TO DO – Write out, without any change, the lines in the material below that run from the line with "Open the Cobresal" through the line with "Task: Open View Pinned Blueprint", both included.

EXTRACTED ENTRIES –
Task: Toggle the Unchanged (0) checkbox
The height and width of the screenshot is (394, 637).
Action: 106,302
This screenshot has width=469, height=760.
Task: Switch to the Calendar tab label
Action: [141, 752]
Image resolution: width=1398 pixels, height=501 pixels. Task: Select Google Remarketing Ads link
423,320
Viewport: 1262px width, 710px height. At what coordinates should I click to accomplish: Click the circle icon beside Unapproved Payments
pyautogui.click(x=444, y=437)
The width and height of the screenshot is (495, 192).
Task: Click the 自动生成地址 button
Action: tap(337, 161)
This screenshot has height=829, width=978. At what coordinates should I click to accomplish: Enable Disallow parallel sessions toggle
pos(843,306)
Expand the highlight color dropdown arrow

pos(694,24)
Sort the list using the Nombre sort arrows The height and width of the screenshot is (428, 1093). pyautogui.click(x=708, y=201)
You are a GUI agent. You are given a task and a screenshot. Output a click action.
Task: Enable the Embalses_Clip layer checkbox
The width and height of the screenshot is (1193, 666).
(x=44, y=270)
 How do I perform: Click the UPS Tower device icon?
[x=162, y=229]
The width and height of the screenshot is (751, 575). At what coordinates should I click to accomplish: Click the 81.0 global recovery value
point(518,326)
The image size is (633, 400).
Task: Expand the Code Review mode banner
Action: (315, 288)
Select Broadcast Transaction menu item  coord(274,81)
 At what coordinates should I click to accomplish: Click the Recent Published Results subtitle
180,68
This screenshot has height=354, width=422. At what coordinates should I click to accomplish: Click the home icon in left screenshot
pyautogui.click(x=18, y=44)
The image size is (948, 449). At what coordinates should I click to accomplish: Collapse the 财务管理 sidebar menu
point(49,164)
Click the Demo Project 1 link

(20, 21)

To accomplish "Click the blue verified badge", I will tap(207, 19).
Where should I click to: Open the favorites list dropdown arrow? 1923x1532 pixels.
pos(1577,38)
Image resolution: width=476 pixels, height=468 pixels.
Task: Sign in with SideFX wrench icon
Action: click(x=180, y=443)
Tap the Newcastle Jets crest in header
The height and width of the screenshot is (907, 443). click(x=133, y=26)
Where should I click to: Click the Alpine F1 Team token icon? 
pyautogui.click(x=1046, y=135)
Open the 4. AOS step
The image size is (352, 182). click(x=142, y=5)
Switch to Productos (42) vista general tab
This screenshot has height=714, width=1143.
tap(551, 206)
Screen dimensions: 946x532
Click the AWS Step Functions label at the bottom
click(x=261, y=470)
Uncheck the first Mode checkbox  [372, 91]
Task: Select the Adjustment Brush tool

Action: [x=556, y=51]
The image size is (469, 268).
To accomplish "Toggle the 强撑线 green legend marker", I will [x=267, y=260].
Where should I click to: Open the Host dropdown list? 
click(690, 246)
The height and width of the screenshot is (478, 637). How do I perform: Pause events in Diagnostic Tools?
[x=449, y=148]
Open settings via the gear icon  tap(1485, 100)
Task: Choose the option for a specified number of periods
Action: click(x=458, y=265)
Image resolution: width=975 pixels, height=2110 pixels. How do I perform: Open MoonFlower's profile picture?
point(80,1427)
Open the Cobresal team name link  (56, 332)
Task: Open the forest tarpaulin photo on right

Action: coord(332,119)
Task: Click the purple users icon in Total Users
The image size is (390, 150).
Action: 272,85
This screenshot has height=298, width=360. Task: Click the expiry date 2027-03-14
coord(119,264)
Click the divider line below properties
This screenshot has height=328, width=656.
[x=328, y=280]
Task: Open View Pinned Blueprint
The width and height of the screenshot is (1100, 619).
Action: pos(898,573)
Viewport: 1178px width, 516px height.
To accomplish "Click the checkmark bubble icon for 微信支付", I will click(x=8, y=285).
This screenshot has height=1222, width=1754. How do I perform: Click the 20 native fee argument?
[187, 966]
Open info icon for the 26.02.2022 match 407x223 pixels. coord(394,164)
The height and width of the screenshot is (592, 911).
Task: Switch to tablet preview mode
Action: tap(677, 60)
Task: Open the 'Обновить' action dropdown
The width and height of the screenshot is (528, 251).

SOLUTION –
Open the Cobresal team name link  (56, 332)
Task: Open the forest tarpaulin photo on right

Action: coord(332,119)
Task: Click the purple users icon in Total Users
The image size is (390, 150).
Action: 272,85
This screenshot has height=298, width=360. Task: Click the expiry date 2027-03-14
coord(119,264)
Click the divider line below properties
This screenshot has height=328, width=656.
[x=328, y=280]
Task: Open View Pinned Blueprint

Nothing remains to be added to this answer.